Is there a way to directly limit the total CPU usage - NOT just the number of processes - or failing that, is there any workaround?

解决方案

The solution depends on what you want to do. Here are a few options:

Lower priorities of processes

You can nice the subprocesses. This way, though they will still eat 100% of the CPU, when you start other applications, the OS gives preference to the other applications. If you want to leave a work intensive computation run on the background of your laptop and don't care about the CPU fan running all the time, then setting the nice value with psutils is your solution. This script is a test script which runs on all cores for enough time so you can see how it behaves.

from multiprocessing import Pool, cpu_count
import math
import psutil
import os

def f(i):
    return math.sqrt(i)

def limit_cpu():
    "is called at every process start"
    p = psutil.Process(os.getpid())
    # set to lowest priority, this is windows only, on Unix use ps.nice(19)
    p.nice(psutil.BELOW_NORMAL_PRIORITY_CLASS)

if __name__ == '__main__':
    # start "number of cores" processes
    pool = Pool(None, limit_cpu)
    for p in pool.imap(f, range(10**8)):
        pass

The trick is that limit_cpu is run at the beginning of every process (see initializer argment in the doc).
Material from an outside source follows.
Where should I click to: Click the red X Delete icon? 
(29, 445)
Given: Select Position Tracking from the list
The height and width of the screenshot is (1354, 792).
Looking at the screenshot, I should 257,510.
Whereas Unix has levels -19 (highest prio) to 19 (lowest prio), Windows has a few distinct levels for giving priority. BELOW_NORMAL_PRIORITY_CLASS probably fits your requirements best, there is also IDLE_PRIORITY_CLASS which says Windows to run your process only when the system is idle.

You can view the priority if you switch to detail mode in Task Manager and right click on the process:

Lower number of processes

Although you have rejected this option it still might be a good option: Say you limit the number of subprocesses to half the cpu cores using pool = Pool(max(cpu_count()//2, 1)) then the OS initially runs those processes on half the cpu cores, while the others stay idle or just run the other applications currently running. After a short time, the OS reschedules the processes and might move them to other cpu cores etc. Both Windows as Unix based systems behave this way.
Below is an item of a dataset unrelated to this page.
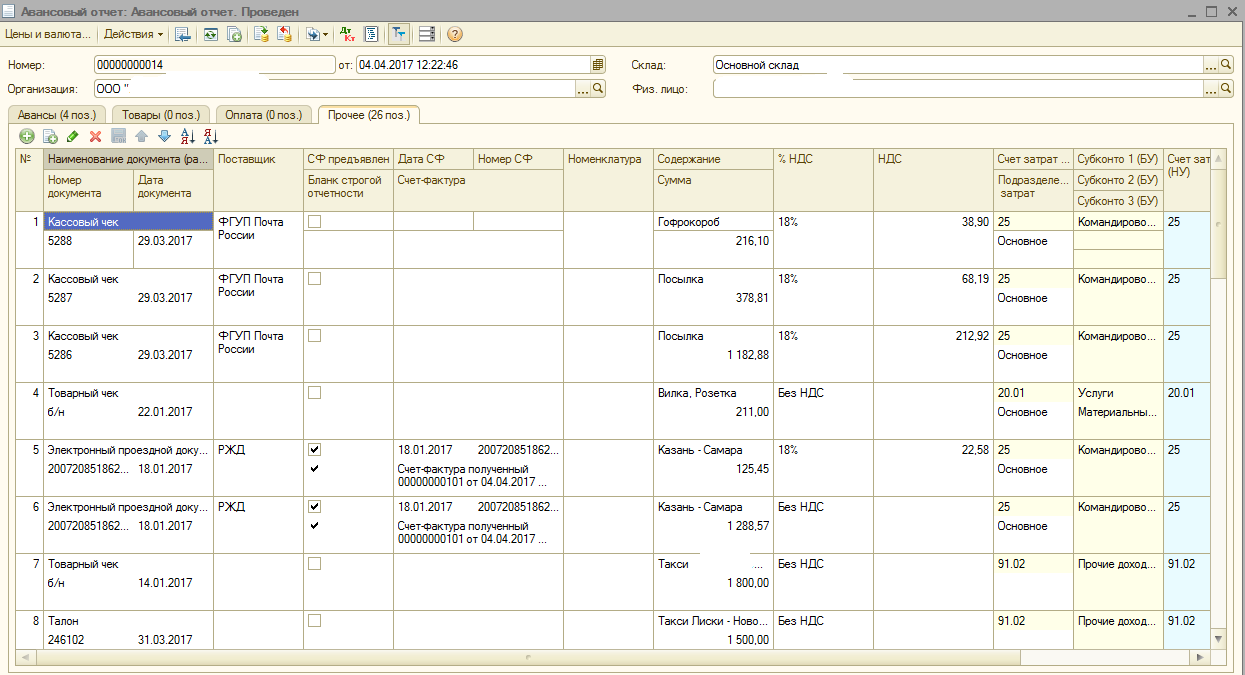
Task: Click the Номер input field
Action: 214,65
Windows: Running 2 processes on 4 cores:

OSX: Running 4 processes on 8 cores:

You see that both OS balance the process between the cores, although not evenly so you still see a few cores with higher percentages than others.

Sleep

If you absolutely want to go sure, that your processes never eat 100% of a certain core (e.g. if you want to prevent that the cpu fan goes up), then you can run sleep in your processing function:

from time import sleep

def f(i):
    sleep(0.01)
    return math.sqrt(i)

This makes the OS "schedule out" your process for 0.01 seconds for each computation and makes room for other applications. If there are no other applications, then the cpu core is idle, thus it will never go to 100%. You'll need to play around with different sleep durations, it will also vary from computer to computer you run it on. If you want to make it very sophisticated you could adapt the sleep depending on what cpu_times() reports.